Exercise directions:
Rewrite the listing below with every "Task" swapped for "Goal" and all else unchanged. Leave the pictures out.
___ Information provided
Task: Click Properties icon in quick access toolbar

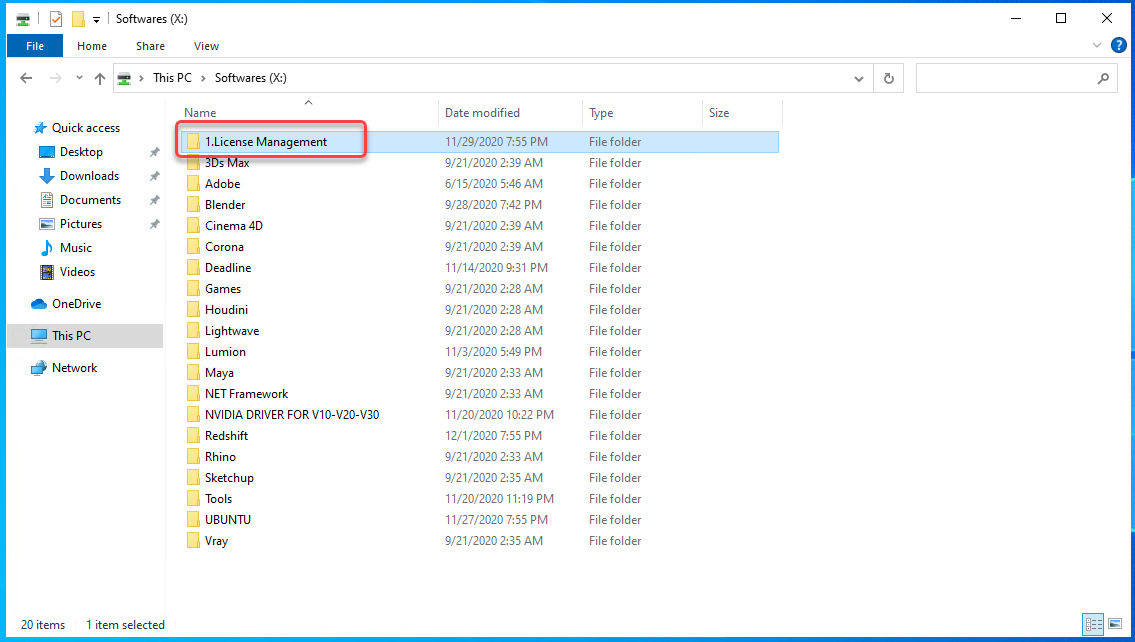Action: point(56,19)

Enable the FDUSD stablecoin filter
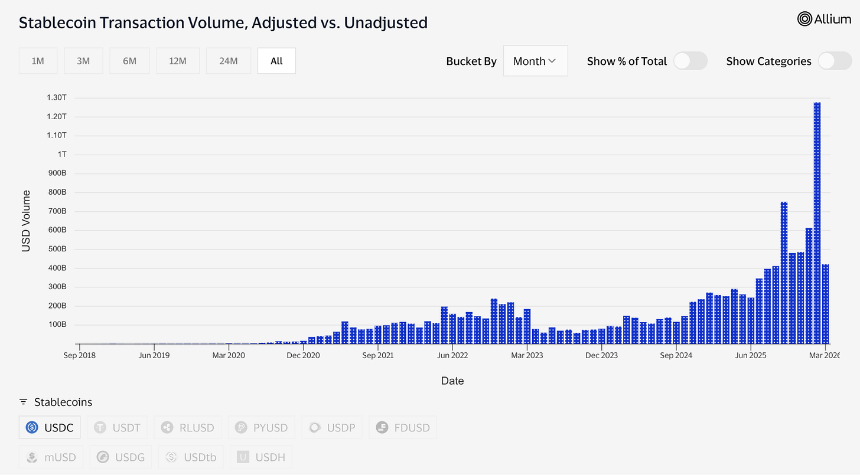tap(402, 427)
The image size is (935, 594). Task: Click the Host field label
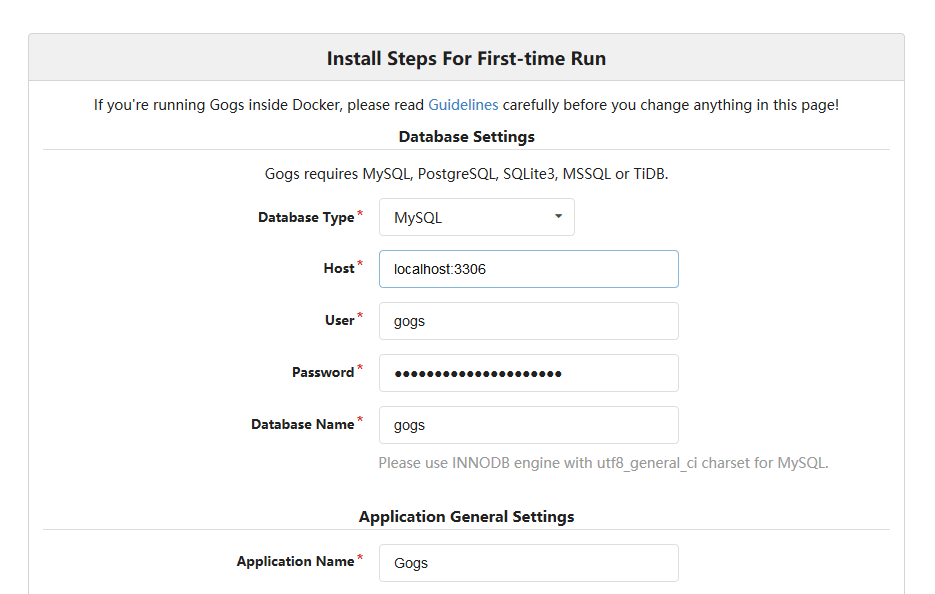(339, 268)
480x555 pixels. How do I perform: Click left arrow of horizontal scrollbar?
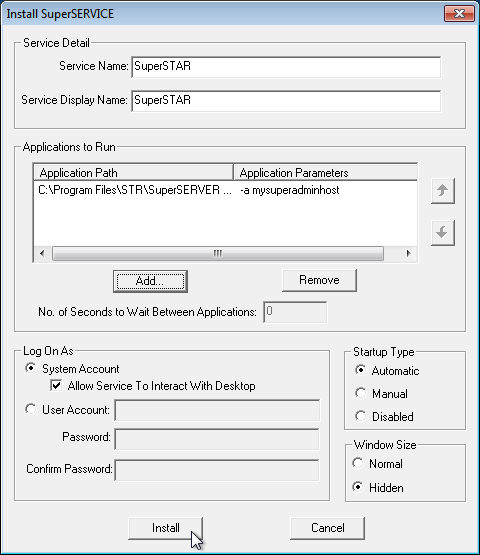click(x=42, y=253)
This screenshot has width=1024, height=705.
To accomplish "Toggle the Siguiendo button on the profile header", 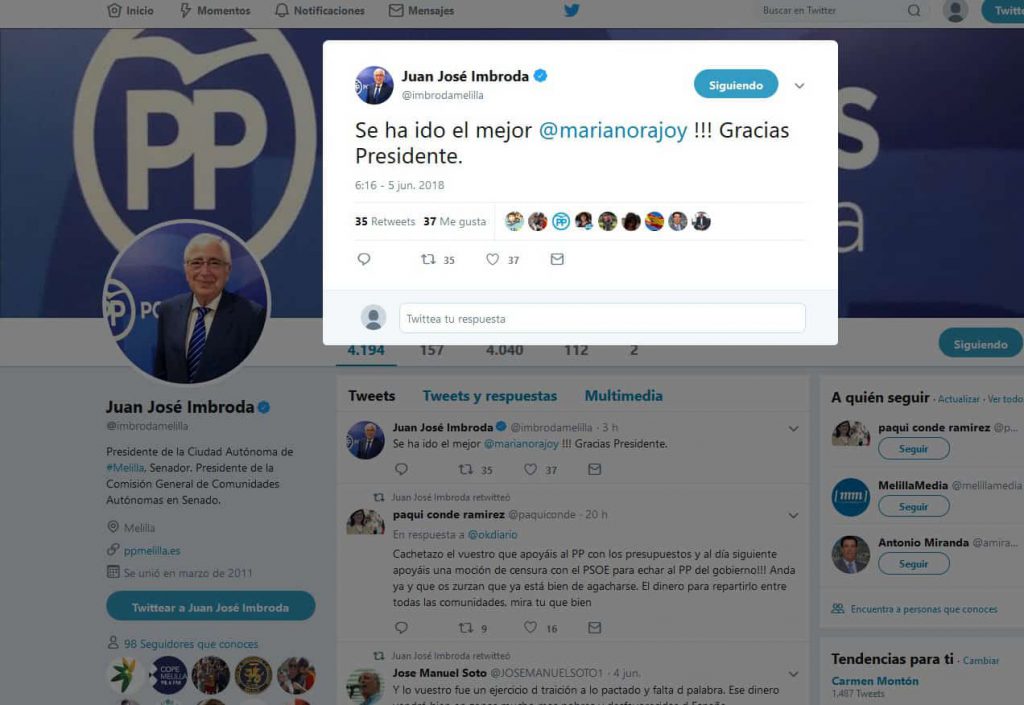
______
Response:
Goal: Click Properties icon in quick access toolbar

Action: point(56,19)

Enable the FDUSD stablecoin filter
tap(402, 427)
The image size is (935, 594). Goal: Click the Host field label
(339, 268)
480x555 pixels. How do I perform: Click left arrow of horizontal scrollbar?
click(x=42, y=253)
This screenshot has width=1024, height=705.
To accomplish "Toggle the Siguiendo button on the profile header", 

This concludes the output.